Minggu, 04 Mei 2014
WANAGALIH, SUATU KETIKA
Surau itu tegak menghadap sungai. Temboknya berkapur putih dengan lantai karpet. Tiga puluh tahun lalu ia masih cukup banyak dikunjungi anak-anak dan muda-mudi. Mereka menjadikannya tempat berkumpul tiap sore. Kampung itu memang tak begitu besar. Jalan-jalannya masih belum dikeraskan. Pada hari raya, kalau tak hujan, semua anak-anak dan muda-mudi, termasuk dari kampung sebelah, berkumpul di surau. Mereka bergembira. Anak laki-laki itu termasuk yang paling gembira jika hari raya tiba. Bukan karena puasanya tamat, tapi dia akan bisa banyak bercakap dengan gadis pujaannya hari itu, di teras rumahnya yang berpunggungan dengan surau. Dia akan disuguhi banyak kue-kue olehnya, lebih dari teman-temannya yang lain, dan mereka akan saling bercerita sampai larut. Bukan kue-kue itu yang menyenangkannya, tapi percakapan itu yang membuatnya bertenaga. "Aku menyebut namamu, kamu menyebut namaku," begitu janji keduanya waktu itu.
KEGILAAN
Sedikit kegilaan akan membuat hidup kita jadi lebih berwarna, tak lagi hitam putih sebagaimana didefinisikan akal sehat yang penuh perhitungan dan kategori. Hidup dalam kenyataannya memang tak selalu bisa dipandu akal sehat. Sesekali, biarkan alam memandu hidup kita. Dan selebihnya, biarkan Tuhan ikut campur dalam caranya yang muskil.
EUPHORBIA
Euphorbia itu telah mati, pada musim kering tiga tahun lalu. Seeokor kucing telah menjatuhkan potnya malam itu. Kubiarkan ia mengering, melapuk, dan tergerus di halaman. Aku takut terlihat terlalu mencintainya.
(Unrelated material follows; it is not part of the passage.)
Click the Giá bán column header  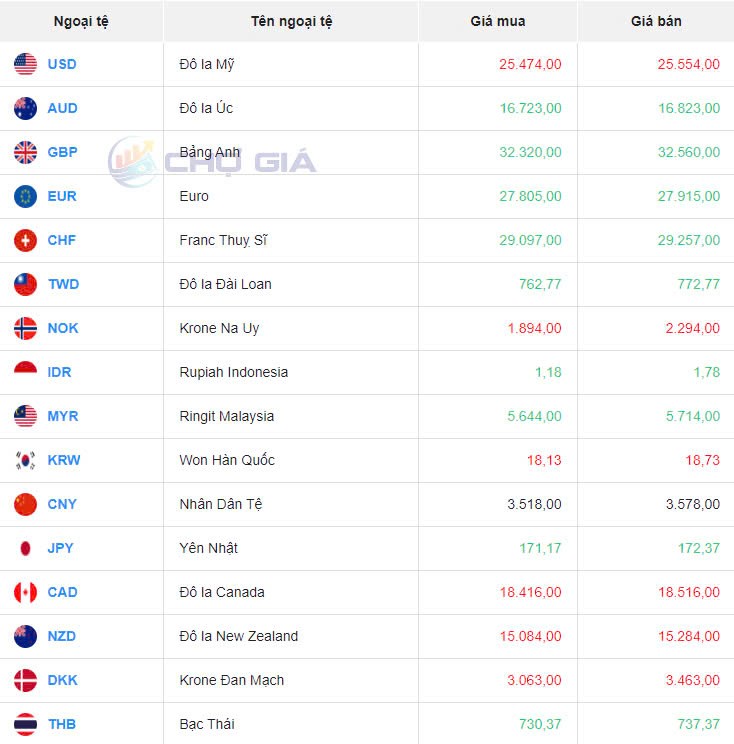[x=656, y=21]
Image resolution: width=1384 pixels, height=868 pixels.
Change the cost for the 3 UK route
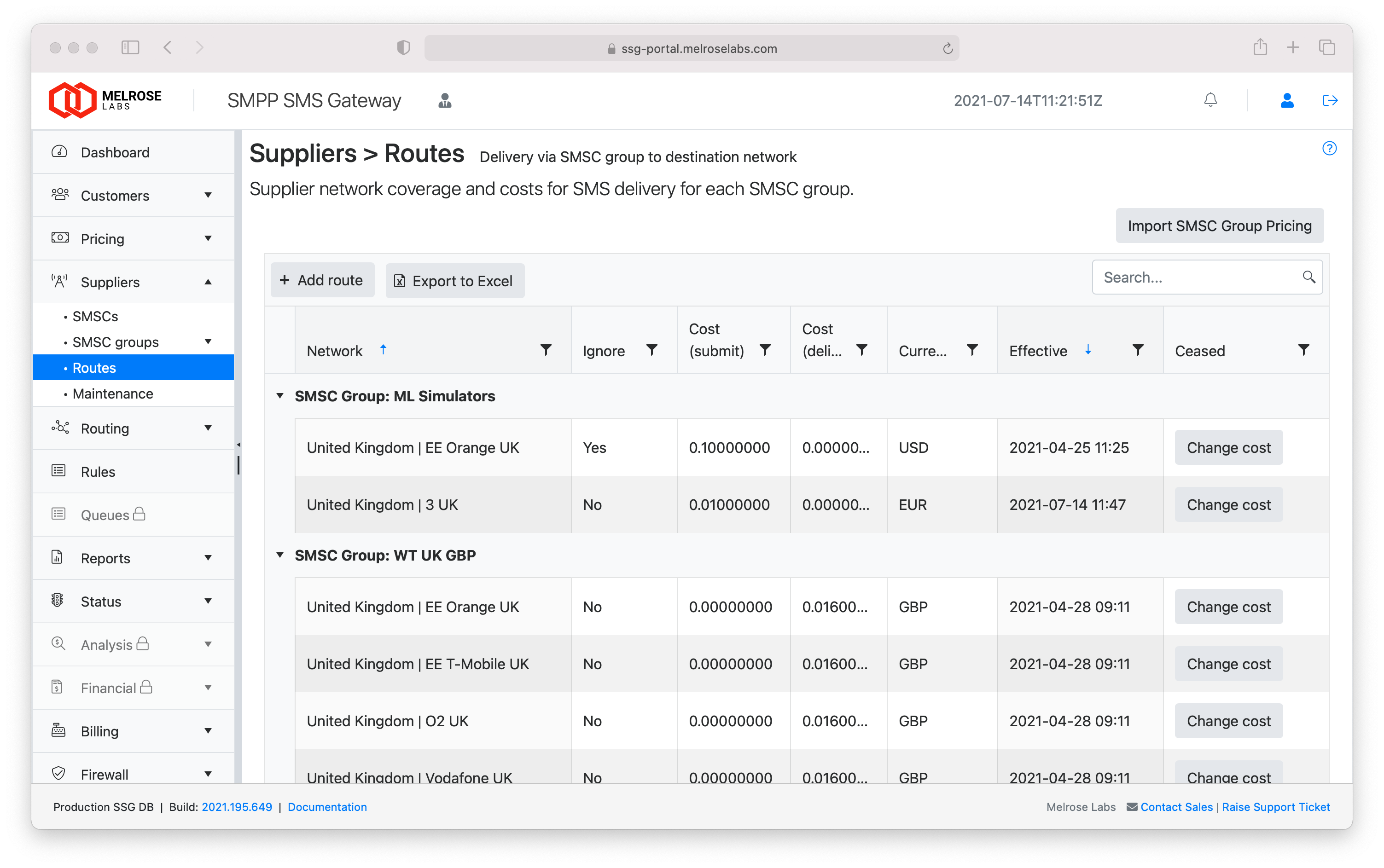pos(1228,504)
Durinya, yang sering melukai tanganku, menjadi saksi kalau aku tak pernah membencinya.
Yogya, 30 Maret 2014
RETAK
"I feel I was never able to forget anyone I've been with because each person has their own specific qualities. You can never replace anyone. What is lost is lost. Each relationship, when it ends, really damages me. I haven't fully recovered. That's why I'm very careful with getting involved, because... it hurts too much!" Itu penggalan percakapan dari sebuah film paling brengsek yang sulit dilupakannya. Jika mendengarnya di film, orang paling akan merogoh lebih dalam kantong popcorn, atau menyedot lebih kuat cangkir minuman ringan. Tapi jika seseorang mengatakannya kepadamu dalam kehidupan nyata, yang paling mungkin dilakukan adalah menarik nafas dalam-dalam atau melempar asbak keluar jendela.
MENJAUH
Terminal tak pernah bisa membawaku menghindar
stasiun
tak pernah bisa membawaku pensiun
pelabuhan tak pernah bisa membawaku
terjauhkan
dan bandara tak pernah bisa membawaku mengembara
Sungguh...
aku tak pernah bisa berhenti untuk selalu kembali kepadamu...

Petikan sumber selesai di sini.